- [Brano di partenza]
..............................
La ricarica di Spirito ti serve per l’inverno e si fa meraviglia quando vedi i figli crescere di anno in anno, alternarsi nell’accogliere i nuovi bambini e ragazzini.

Il sapore di quest’estate ce lo ritroviamo addosso, come un odore persistente. Sono i nostri figli che ce lo ricordano e in particolare il loro coraggio: Maria a 19 anni in Perù ad Ancòn e Giorgia 21 anni a Ndola in Zambia per un periodo di missione… sorelle di chi è sicuramente più povero.

Che dire… a leggere i fatti della vita delle famiglie c’è da ritrovare la speranza.

Un grazie a chi ha creduto ancora una volta a questa esperienza vissuta insieme dalle famiglie e chissà… un arrivederci al prossimo anno.

Renato e Antonella

 

Bessen Haut, 10-18 agosto

Dopo nove anni in cui abbiamo fatto esperienze diverse (i nostri figli ormai adulti fanno le vacanze per conto loro...) abbiamo deciso di partecipare nuovamente ad un campo famiglie, in particolare quello di Bessen Haut, nella nostra diocesi, dove eravamo già stati nel 2010.

Abbiamo pensato che il tema “Non di solo pane... quando la preghiera è di casa” fosse adatto alle famiglie di tutte le età, anche quelle “giovani da più tempo” come noi.

Conoscevamo già alcune famiglie, altre le abbiamo incontrate per la prima volta, ma è sempre stimolante e arricchente confrontarsi con persone nuove, che aiutano a scoprire meglio anche noi stessi.

L'attività del mattino, guidata dal relatore don Paolo Scquizzato, ci ha portato a riflettere in profondità sul Padre Nostro, sviscerandone ogni giorno una parte, lasciandoci provocare da alcune affermazioni, cercando di andare oltre gli insegnamenti già ricevuti e a volte dati per scontati, imparando a confrontarci in modo anche vivace, con l'obiettivo di aiutare la nostra fede a diventare veramente adulta.

Sono tanti gli spunti che ci siamo portati a casa e sui quali c'è molto da lavorare.

Proviamo a citarne due tra gli altri: “l'Amore trasforma, non cambia, parte sempre da una realtà concreta ma vede con il cuore” - “Dio non ha figli da perdere; l'Amore lascia liberi, non può trattenere, ma lontano dall'amato l'amore si disperde”.

Spunti che sembrano facili ma poi la loro attuazione nella nostra vita quotidiana non è così semplice!
..............................
- [Sezione dei dati]
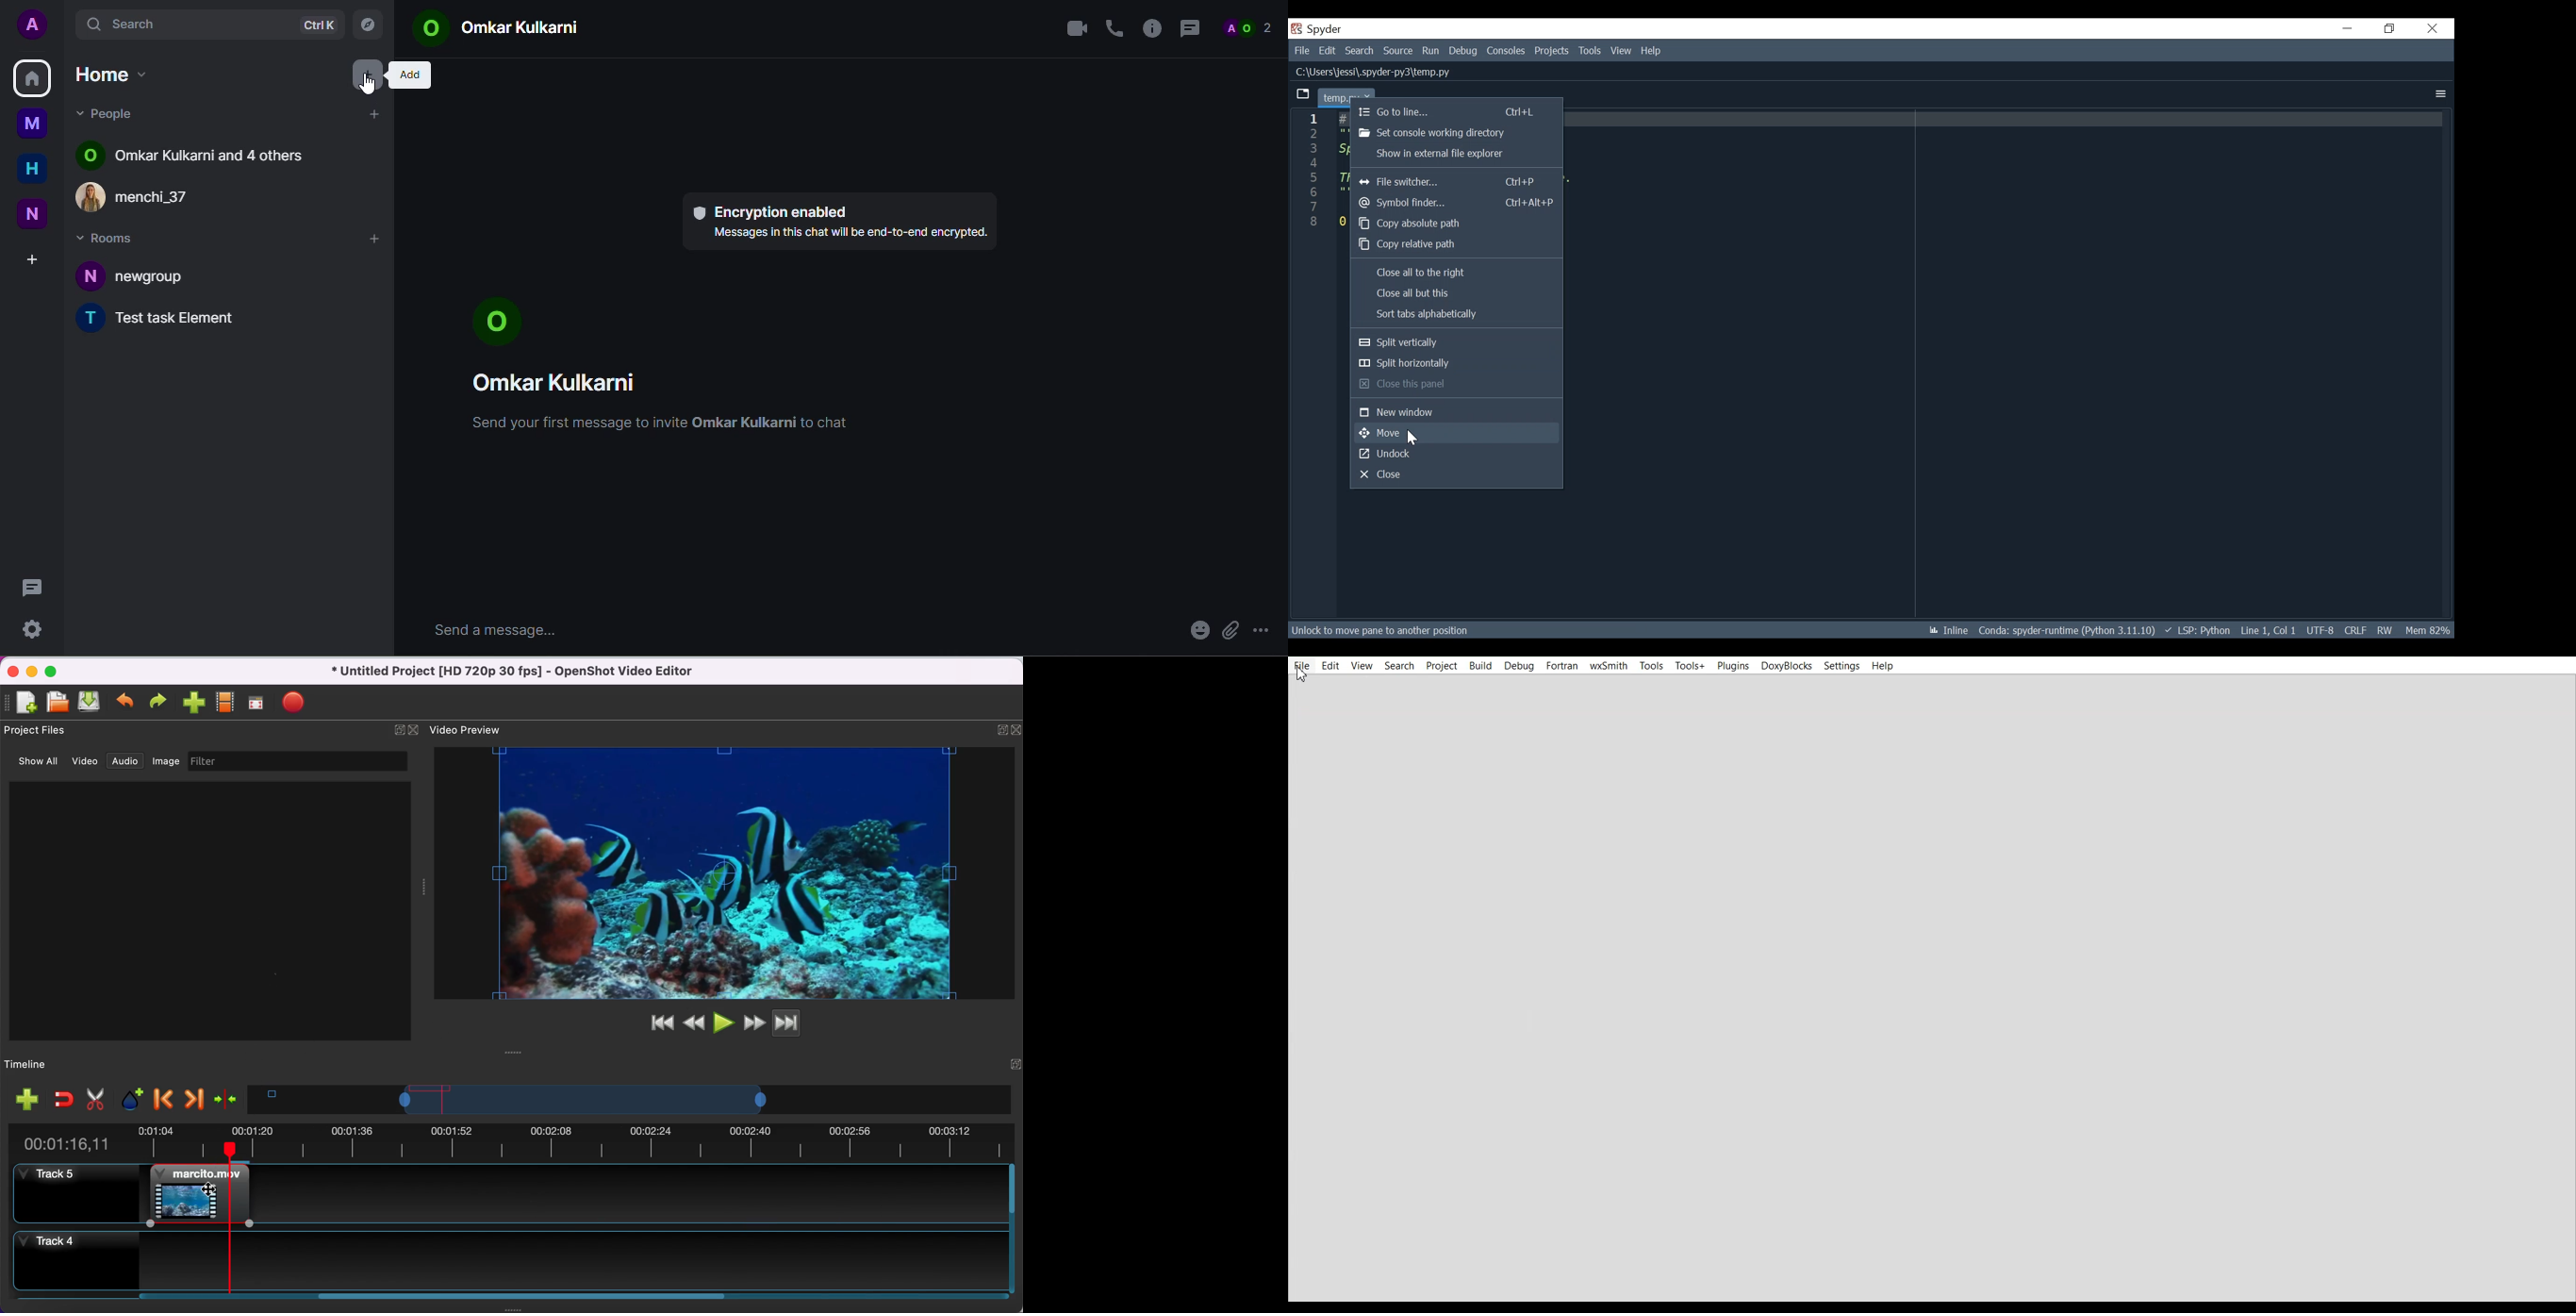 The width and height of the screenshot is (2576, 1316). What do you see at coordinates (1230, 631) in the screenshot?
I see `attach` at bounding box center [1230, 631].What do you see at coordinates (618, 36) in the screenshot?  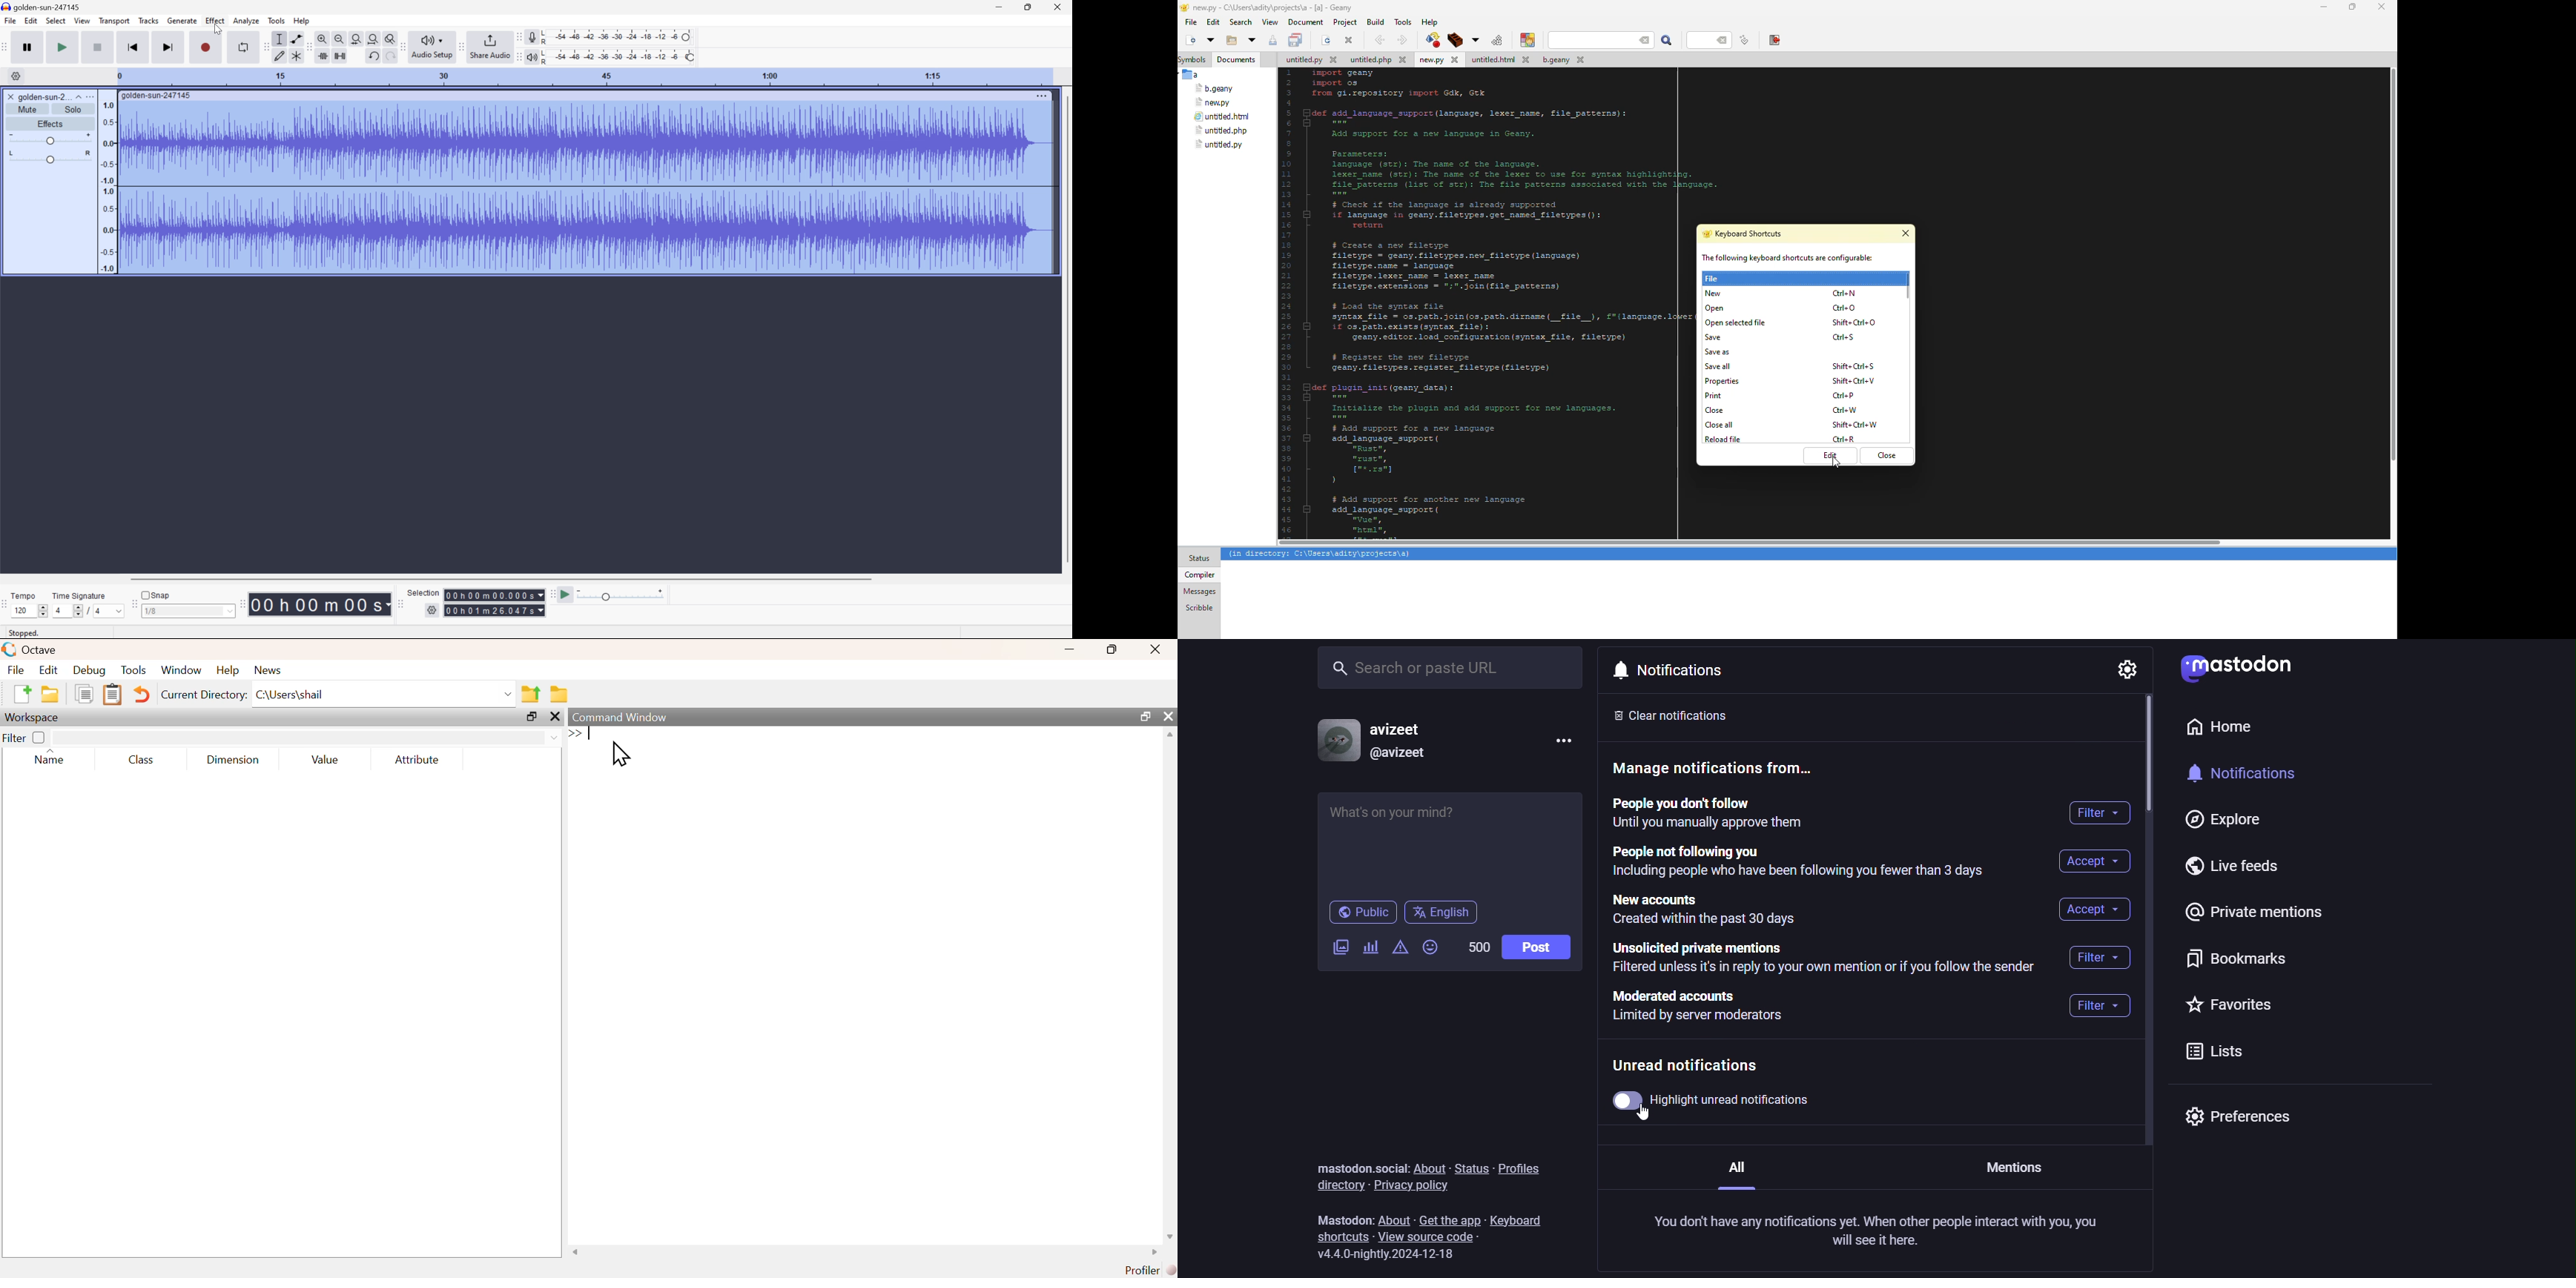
..............................
- [Obiettivo del compito]
Risponda alle seguenti domande sul brano dedicato ai campi famiglie.
1. In quale città e in quale Paese si trova Giorgia per un periodo di missione, e quanti anni ha?
2. In quali date si è svolto il campo di Bessen Haut?
3. Chi ha guidato l'attività del mattino?

- [Compito svolto]
1. A Ndola, in Zambia; ha 21 anni.
2. Dal 10 al 18 agosto.
3. Il relatore don Paolo Scquizzato.